Posted in The Screening Room by - February 11, 2016

Sounder seems like a film I should have known about. When I was assigned to review it, it was the first I had heard of it. I was given the impression that either due to my own ignorance or anyone else’s, the movie could be some sort of forgotten gem that got lost in the canons of film history. After all, coming out in the same year as The Godfather can be tough, given that movie overshadowed just about everything else. But is Sounder really any good? Yes, it may not exactly be a great movie (at least in my opinion), but it is a little gem.

Sounder takes place during the depression-era Louisiana, focusing on the Morgan family. They can barely get by, but they’re happy. But then, the father ends up being convicted to a prison camp for stealing food. Months go by, and the family starts to fall apart as the older children struggle with more responsibilities. Finally, the mother decides to send the oldest son to visit him and so begins the coming-of-age adventure of David Lee Morgan.

Sounder feels like it realistically portrays what it must have been like to live Louisiana back in the times of the depression. Everything feels true and authentic, you can almost feel the tall grass and the sun. Adding to the authenticity is the great acting by well, everyone. The children and the parents bring perfect, naturalistic performances.

For better or worse, the narrative and plot of the film are a little murky. It’s more of a character piece, watching the characters go on with their lives in the face of tragedy. But there’s enough conflict and there is enough love for the characters that we care about them, and what they go through. Maybe the lack of a better-formed plot is what the film less effective for me, but that kind of story can still work fantastically. Still, surely the film may feel too slow for some but it’s never boring, and that’s the most important thing. In fact, there are many surprising and heartbreaking moments. This movie truly does stir the heart.

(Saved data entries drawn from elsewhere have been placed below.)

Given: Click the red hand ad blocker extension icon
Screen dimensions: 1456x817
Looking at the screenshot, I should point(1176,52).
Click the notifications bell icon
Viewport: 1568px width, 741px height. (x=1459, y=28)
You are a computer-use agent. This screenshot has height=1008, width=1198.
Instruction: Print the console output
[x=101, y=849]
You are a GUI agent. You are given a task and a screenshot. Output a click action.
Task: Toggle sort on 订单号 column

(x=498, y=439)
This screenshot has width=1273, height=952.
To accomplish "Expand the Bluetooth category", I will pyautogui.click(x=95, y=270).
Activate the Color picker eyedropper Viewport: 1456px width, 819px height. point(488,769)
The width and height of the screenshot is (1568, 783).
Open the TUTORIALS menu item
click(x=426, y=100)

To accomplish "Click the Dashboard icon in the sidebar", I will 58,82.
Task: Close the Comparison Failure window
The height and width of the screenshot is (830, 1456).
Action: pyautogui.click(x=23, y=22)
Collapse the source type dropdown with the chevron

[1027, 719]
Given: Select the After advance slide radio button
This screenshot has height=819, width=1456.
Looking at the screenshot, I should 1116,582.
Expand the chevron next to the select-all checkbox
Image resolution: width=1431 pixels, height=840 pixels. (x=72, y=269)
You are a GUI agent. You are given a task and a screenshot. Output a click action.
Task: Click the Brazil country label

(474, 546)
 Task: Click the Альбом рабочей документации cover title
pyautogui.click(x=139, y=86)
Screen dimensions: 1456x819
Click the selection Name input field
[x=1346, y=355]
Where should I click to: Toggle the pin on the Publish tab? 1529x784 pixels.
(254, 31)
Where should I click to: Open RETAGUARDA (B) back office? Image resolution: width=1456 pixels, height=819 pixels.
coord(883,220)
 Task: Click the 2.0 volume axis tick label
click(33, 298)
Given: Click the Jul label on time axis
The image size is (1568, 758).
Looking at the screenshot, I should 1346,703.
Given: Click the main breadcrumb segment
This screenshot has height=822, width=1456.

Many reviews refer to Sounder as a family film, and it is. But unlike so many children’s movies of today, it’s far from sanitized. The movie makes no hesitations in portraying the harsh conditions of poverty and racism, but that only makes the sweet moments all the more sweet. There’s enough to make it feel real, but not so much that the film could be made hard to watch. If only films could still be like this.

Overall, Sounder is a good film that’s waiting to be rediscovered. There’s a sweet, moving story at the center with a message that I’m sure many will relate to and pass on to others. Just go in mind that despite it’s rather short running time, the movie may feel slow but I doubt you will be bored by it.